Całe długie popołudnie i wieczór po II Posiłku strawiłem na dokumentnym, a to jest mało powiedziane, sprzątaniu łazienki. Odkurzaczem, szmatą, szpachelką do skrobania i cienkim... śrubokrętem dotknąłem każdego kącika, każdego zakamarka, rogu i rożku, wszelkich styków i połączeń usuwając różnorakie pozostałości  poremontowe, a przede wszystkim mało ciekawe ślady kilkudziesięcioletniego używania.

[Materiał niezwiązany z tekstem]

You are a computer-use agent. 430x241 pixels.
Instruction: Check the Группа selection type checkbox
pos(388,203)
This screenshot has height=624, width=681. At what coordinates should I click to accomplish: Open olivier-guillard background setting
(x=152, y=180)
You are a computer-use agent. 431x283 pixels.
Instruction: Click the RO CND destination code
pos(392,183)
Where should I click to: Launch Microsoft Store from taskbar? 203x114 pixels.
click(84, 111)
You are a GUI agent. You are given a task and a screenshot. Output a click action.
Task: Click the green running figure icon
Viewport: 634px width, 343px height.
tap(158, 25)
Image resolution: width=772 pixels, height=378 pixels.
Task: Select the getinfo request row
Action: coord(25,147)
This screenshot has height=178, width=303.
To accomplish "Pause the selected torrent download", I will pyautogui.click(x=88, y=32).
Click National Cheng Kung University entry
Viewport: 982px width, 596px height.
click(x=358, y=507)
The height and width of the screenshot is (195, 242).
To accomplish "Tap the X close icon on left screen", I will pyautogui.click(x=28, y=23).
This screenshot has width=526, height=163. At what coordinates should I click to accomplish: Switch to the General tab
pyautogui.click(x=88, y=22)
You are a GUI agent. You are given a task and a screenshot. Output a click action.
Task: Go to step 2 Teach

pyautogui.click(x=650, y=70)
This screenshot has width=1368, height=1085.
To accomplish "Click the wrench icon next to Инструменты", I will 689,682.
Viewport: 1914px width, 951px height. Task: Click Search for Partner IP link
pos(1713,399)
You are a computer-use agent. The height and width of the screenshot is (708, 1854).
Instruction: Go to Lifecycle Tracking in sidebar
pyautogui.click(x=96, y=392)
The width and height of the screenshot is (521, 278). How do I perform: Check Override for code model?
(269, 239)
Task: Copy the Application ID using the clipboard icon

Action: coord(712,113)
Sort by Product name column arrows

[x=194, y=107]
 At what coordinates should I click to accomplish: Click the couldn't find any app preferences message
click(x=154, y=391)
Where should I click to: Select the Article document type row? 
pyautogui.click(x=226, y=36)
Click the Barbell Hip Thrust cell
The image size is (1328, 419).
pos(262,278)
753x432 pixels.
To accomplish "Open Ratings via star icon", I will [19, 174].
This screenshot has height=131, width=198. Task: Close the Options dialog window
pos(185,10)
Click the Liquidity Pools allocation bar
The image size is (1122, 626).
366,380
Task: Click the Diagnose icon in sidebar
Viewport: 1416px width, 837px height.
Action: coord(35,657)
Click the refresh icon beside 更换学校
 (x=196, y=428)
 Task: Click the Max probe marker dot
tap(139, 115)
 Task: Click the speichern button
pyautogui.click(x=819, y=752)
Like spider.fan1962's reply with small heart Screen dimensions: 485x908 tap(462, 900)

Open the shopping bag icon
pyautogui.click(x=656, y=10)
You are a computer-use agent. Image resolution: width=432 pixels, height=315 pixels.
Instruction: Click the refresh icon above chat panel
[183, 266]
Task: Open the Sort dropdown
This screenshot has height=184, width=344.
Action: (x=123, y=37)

Nie ruszyłem tylko sufitu, bo po co, skoro go niedawno malowałem, i opaćkanych halogenów sufitowych, bo czasu, sił i dobrego naturalnego światła nie starczyło. Przy sztucznym się nie dawało, bo stojąc na drabinie pod takim halogenkiem byłem kompletnie oślepiony. Wiem, bo raz podjąłem próbę.
Łazienka nabrała blasku i świeżości i stała się trzecim pełnoprawnym pomieszczeniem do wynajęcia. Zostały do wykonania jakieś drobne uzupełnienia silikonem i skonstruowanie z desek płaszczyzny pokrywającej wannę, podobnie jak w dolnym mieszkaniu, aby wyraźnie dać gościom do zrozumienia, że jest ona nieczynna. Będzie to praca fascynująca, bo inżynierska, i wiem, że efekt będzie równie dobry, jak przy tej pokrywie wykonanej przez Ta Konstrukcja Jest Do Dupy, jeśli nawet nie lepszy.
 
Wieczorem obejrzeliśmy kolejny odcinek Zawód:Amerykanin. Bez problemów, jak wczoraj.
 
ŚRODA (10.04)
No i dzisiaj wstałem o 05.00.
 
A byłem skłonny to zrobić nawet o 04.00.
W żaden sposób nie potrafiłem sobie tego wytłumaczyć. Przypomniałem sobie słowa Syna wypowiedziane wówczas z dużą pretensją: Ale tato! Starsi ludzie tyle nie śpią! No to nie śpię... tyle.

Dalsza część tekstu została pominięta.